▶ Assigned task: From the listing below, return each line that includes "computer".

- - - -

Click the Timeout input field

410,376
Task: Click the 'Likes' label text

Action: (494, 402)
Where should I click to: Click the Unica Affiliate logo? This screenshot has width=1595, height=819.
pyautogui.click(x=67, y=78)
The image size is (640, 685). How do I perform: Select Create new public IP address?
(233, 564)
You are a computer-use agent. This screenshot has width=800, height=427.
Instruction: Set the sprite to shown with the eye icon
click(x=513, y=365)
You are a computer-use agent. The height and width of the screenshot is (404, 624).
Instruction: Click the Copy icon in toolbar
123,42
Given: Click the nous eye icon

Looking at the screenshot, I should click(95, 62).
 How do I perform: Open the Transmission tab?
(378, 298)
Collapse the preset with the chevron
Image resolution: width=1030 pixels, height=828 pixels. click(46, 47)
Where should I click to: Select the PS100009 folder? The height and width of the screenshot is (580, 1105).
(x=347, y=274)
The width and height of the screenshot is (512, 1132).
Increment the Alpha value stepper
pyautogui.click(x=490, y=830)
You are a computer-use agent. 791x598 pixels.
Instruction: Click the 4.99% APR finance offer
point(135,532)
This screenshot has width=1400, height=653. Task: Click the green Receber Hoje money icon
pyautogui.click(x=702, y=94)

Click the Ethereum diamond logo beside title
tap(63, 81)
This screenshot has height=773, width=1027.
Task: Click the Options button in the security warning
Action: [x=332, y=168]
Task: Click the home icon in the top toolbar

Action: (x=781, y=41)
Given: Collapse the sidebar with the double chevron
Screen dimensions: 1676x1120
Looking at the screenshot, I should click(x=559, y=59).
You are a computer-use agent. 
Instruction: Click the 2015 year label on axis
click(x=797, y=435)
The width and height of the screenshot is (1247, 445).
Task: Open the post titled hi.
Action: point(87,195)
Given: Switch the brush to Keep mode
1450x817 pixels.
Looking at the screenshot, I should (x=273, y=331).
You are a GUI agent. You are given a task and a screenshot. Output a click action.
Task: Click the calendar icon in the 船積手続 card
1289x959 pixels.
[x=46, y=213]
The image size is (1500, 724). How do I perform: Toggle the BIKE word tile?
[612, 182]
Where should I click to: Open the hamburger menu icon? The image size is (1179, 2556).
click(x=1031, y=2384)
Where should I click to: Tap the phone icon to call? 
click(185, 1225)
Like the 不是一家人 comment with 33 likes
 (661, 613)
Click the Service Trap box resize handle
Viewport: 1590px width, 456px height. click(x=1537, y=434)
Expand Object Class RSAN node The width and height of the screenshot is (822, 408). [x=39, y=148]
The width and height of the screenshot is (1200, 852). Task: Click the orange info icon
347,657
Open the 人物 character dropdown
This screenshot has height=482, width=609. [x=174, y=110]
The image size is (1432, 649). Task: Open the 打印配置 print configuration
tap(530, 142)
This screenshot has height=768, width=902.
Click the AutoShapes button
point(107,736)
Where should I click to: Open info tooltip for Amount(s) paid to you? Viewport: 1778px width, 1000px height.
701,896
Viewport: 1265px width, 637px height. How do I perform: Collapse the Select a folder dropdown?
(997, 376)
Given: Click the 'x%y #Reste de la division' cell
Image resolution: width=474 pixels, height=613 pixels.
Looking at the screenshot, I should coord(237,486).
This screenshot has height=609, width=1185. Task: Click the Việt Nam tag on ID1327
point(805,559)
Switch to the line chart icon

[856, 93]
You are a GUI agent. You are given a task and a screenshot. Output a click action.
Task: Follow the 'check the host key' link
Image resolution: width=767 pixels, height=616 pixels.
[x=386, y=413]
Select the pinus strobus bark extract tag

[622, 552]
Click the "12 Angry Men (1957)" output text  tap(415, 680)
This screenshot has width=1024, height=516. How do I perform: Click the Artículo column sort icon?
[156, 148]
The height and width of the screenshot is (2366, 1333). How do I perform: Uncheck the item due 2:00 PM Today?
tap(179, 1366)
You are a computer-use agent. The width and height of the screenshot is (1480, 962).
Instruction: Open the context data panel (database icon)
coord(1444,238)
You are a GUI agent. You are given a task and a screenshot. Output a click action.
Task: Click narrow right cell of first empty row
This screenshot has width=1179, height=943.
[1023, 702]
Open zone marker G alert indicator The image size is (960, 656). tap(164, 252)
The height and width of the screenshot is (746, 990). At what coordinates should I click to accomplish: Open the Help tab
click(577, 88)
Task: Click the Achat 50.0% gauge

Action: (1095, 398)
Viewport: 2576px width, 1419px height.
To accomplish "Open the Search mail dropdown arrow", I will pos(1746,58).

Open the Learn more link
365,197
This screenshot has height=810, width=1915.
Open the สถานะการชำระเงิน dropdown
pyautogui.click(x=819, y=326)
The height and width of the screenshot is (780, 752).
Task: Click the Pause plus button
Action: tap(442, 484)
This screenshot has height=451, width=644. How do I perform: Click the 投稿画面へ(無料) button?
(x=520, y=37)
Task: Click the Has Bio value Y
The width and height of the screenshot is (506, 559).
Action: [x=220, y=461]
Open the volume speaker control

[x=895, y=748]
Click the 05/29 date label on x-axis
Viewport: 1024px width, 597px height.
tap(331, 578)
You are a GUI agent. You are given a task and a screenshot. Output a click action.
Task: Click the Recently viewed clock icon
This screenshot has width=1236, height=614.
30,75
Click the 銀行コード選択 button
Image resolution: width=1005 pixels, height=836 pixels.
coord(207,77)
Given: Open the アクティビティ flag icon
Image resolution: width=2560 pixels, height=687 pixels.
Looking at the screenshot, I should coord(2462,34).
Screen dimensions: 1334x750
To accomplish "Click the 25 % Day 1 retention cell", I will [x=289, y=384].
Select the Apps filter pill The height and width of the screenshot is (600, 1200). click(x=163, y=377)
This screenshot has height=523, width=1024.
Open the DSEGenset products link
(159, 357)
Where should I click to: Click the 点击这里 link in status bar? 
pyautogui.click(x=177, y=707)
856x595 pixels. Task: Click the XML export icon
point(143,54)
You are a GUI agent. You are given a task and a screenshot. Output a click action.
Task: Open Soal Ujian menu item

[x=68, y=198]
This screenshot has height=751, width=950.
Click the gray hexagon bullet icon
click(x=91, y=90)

- - - -

▶ Answer space:
You are a computer-use agent. This screenshot has width=800, height=427.
You are a computer-use agent. The height and width of the screenshot is (404, 624).
You are a computer-use agent. 791x598 pixels.
You are a computer-use agent. 
You are a computer-use agent. The width and height of the screenshot is (1480, 962).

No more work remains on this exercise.